Let $X_n$ be random variables such that for some $a_n\in \mathbb{R}$:
\begin{align}
\sum\limits_{n\ge1}\mathbb{P}(X_n\ne a_n)<\infty \quad \text{and} \quad \sum\limits_{n\ge1}a_n \  \ \text{converges}
\end{align}
Show that $\sum\limits_{n\ge1}X_n$ converges a.s.

I feel like I don't know a whole lot about how to show that a series of random variables converges almost surely, so any help on this one or even general techniques to show almost sure convergence of a series would be greatly appreciated.

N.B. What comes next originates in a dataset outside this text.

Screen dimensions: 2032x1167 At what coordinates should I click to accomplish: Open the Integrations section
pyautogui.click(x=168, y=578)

 A: Let $E_n=\{X_n\ne a_n\}$ and $E=\cap_{n=1}^\infty \cup_{k=n}^\infty E_k$. Note that if $\omega\notin E$ then we have $X_n(\omega)\ne a_n$ for only finitely many values of $n$, so the sequence $X_n(\omega)$ eventually just becomes the sequence $a_n$, and hence $\sum_{n=1}^\infty X_n(\omega)$ converges. So now we just have to prove that the probability of the event $\{\omega\notin E\}$ is $1$, or equivalently that $\mathbb{P}(E)=0$. But this just follows immediately from the first Borel-Cantelli lemma.
A: From the first statement, it follows that the probability of event $E_n \equiv X_n \neq a_n $ happening infintely often, $ P(E_n i.o.)=0$, i.e. $P(\limsup_n X_n = 0) = 1$, which follows from the convergence of the second sum (summand $\to_n 0$).

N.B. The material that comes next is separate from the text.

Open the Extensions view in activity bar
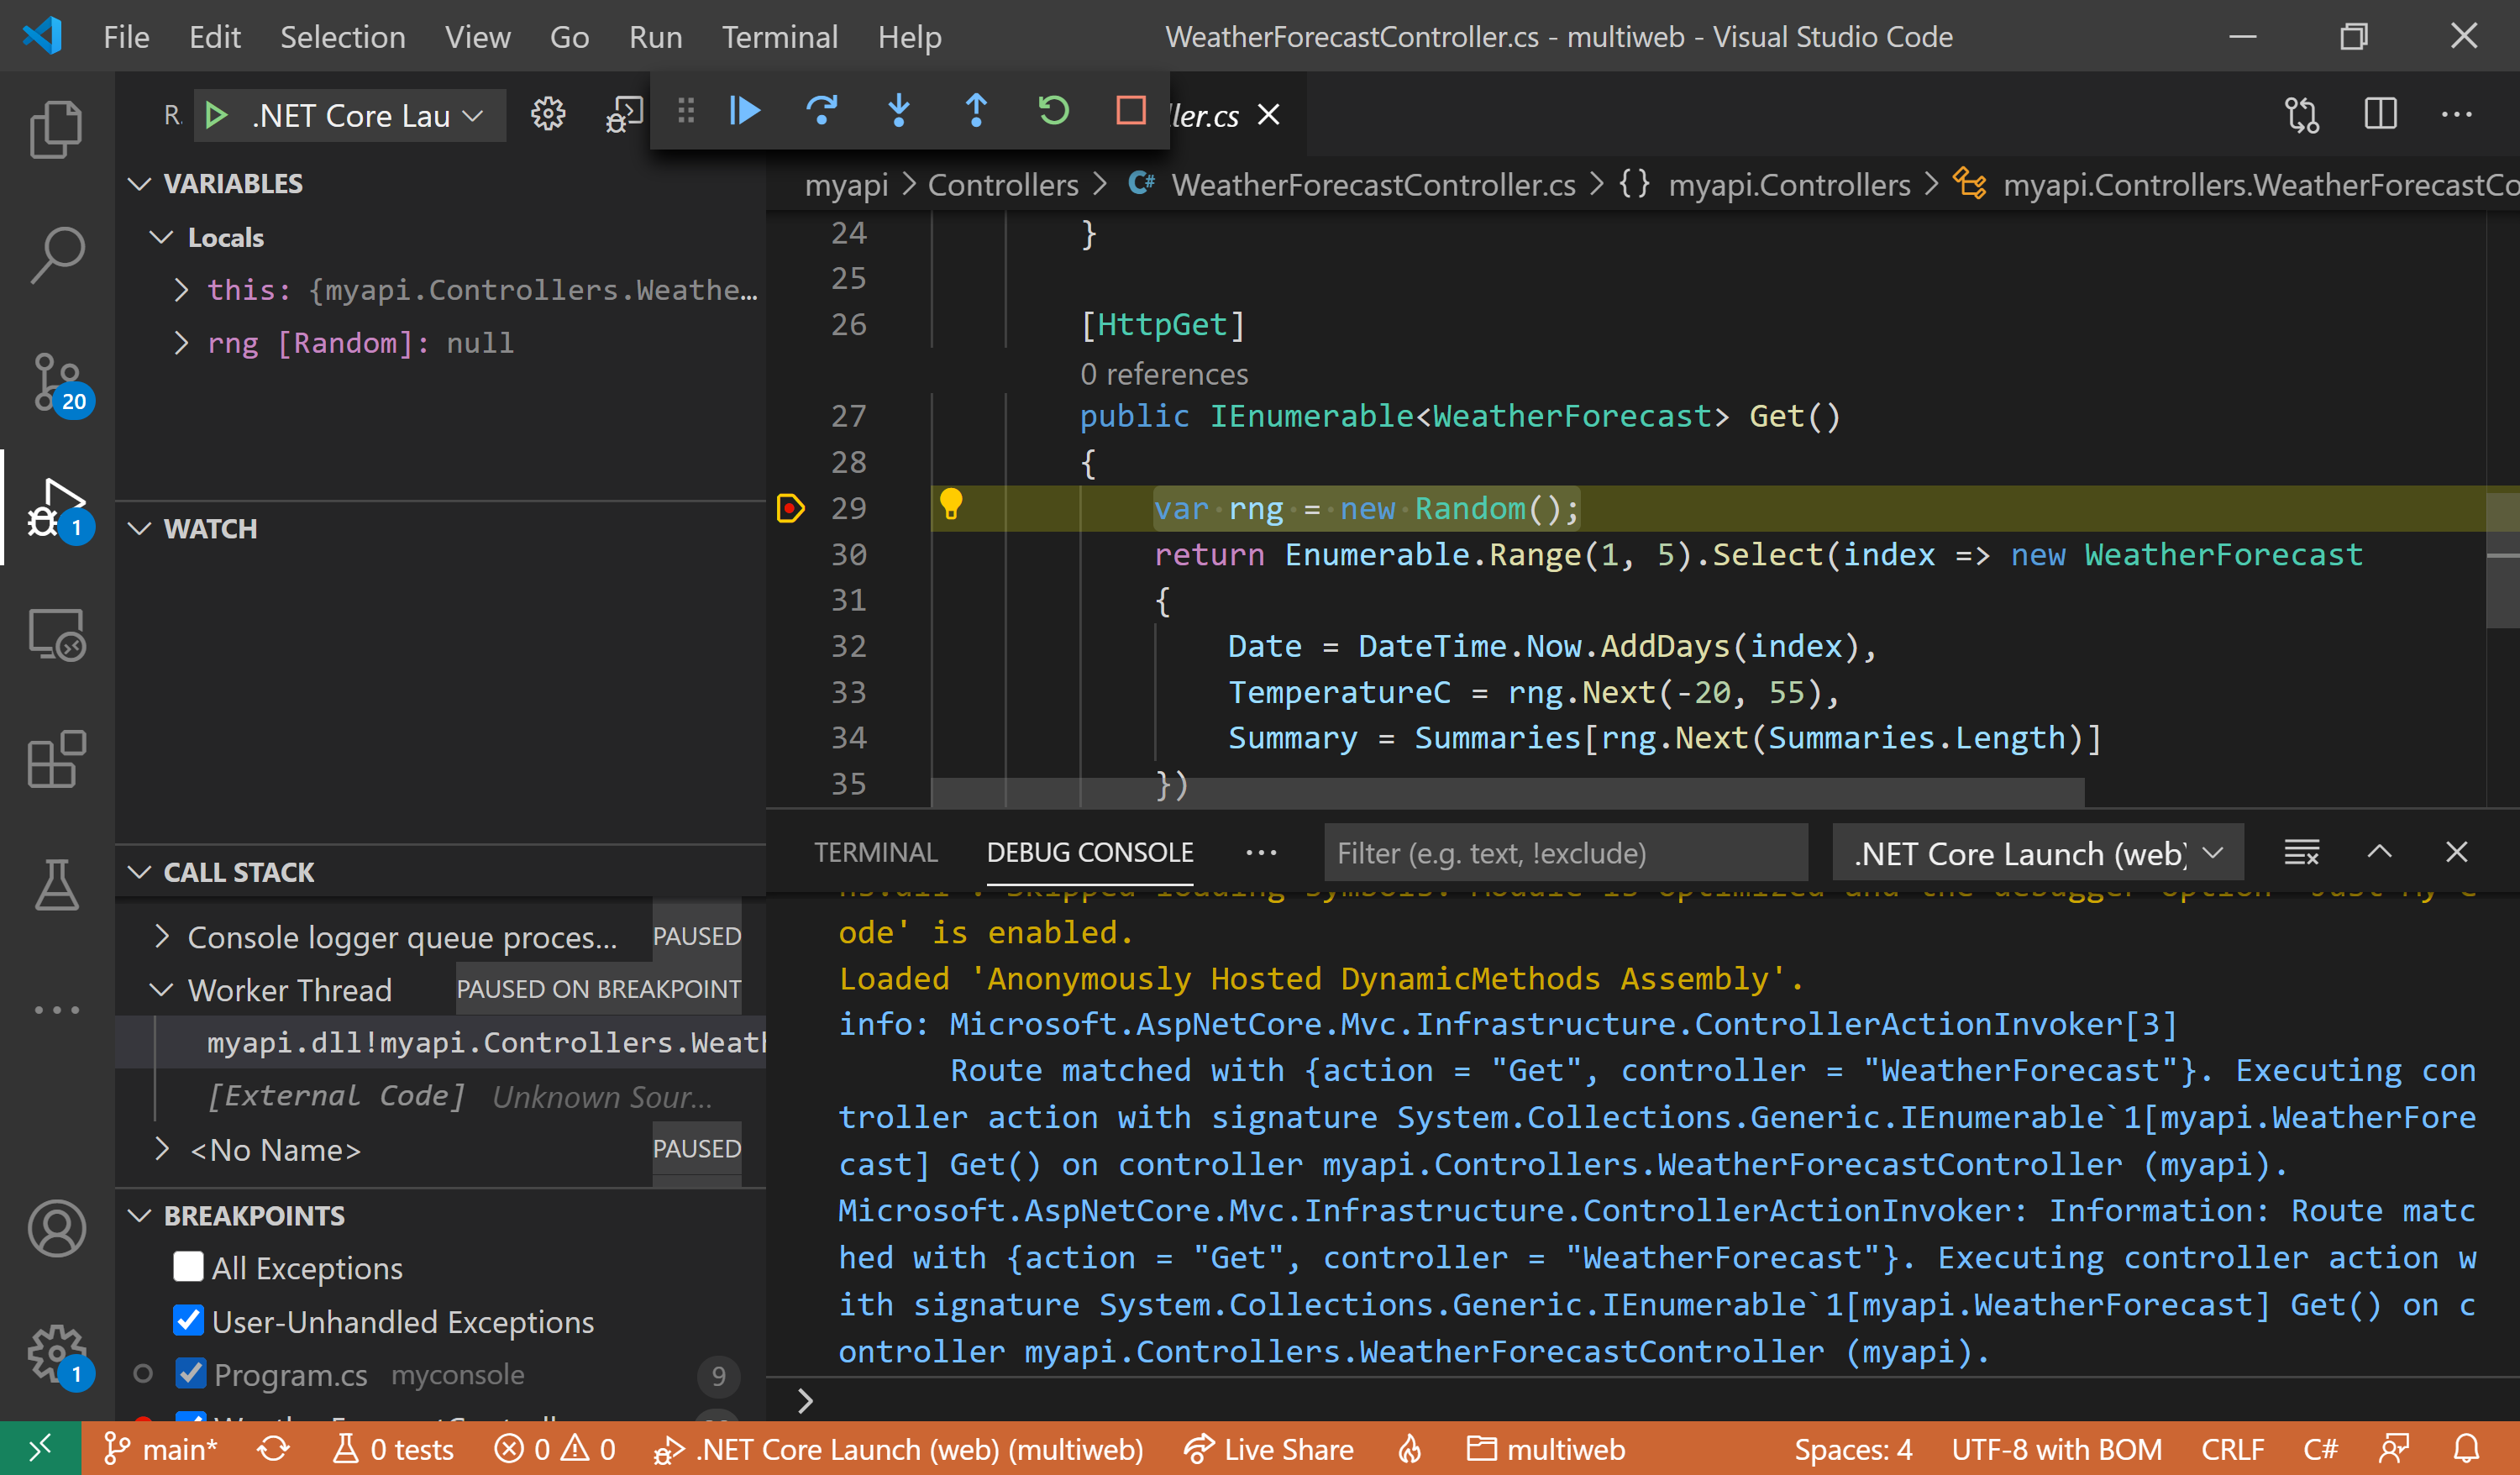The height and width of the screenshot is (1475, 2520). pyautogui.click(x=56, y=760)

A: I did not see the answers before I wrote my comment so I will just post the fleshed out solution here:
\begin{align}
\sum\limits_{n\ge1}\mathbb{P}(X_n\ne a_n)<\infty &\implies \mathbb{P}(X_n\ne a_n \ \ \text{i.o})=0 \quad \text{by Borel-Cantelli}\\
&\implies \mathbb{P}(X_n=a_n \ \ \text{eventually})=1
\end{align}
So $\exists$ a $N>0$ such that $X_n=a_n$ a.s. for all $n\ge N$ and thus,
\begin{align}
\mathbb{P}\big(\sum\limits_{n\ge1}X_n < \infty\big)&=\mathbb{P}\big(\sum\limits_{n\ge N}X_n < \infty\big)\\
&=\mathbb{P}\big(\sum\limits_{n\ge N}a_n < \infty\big)\\
&=1 \quad \text{by assumption}
\end{align}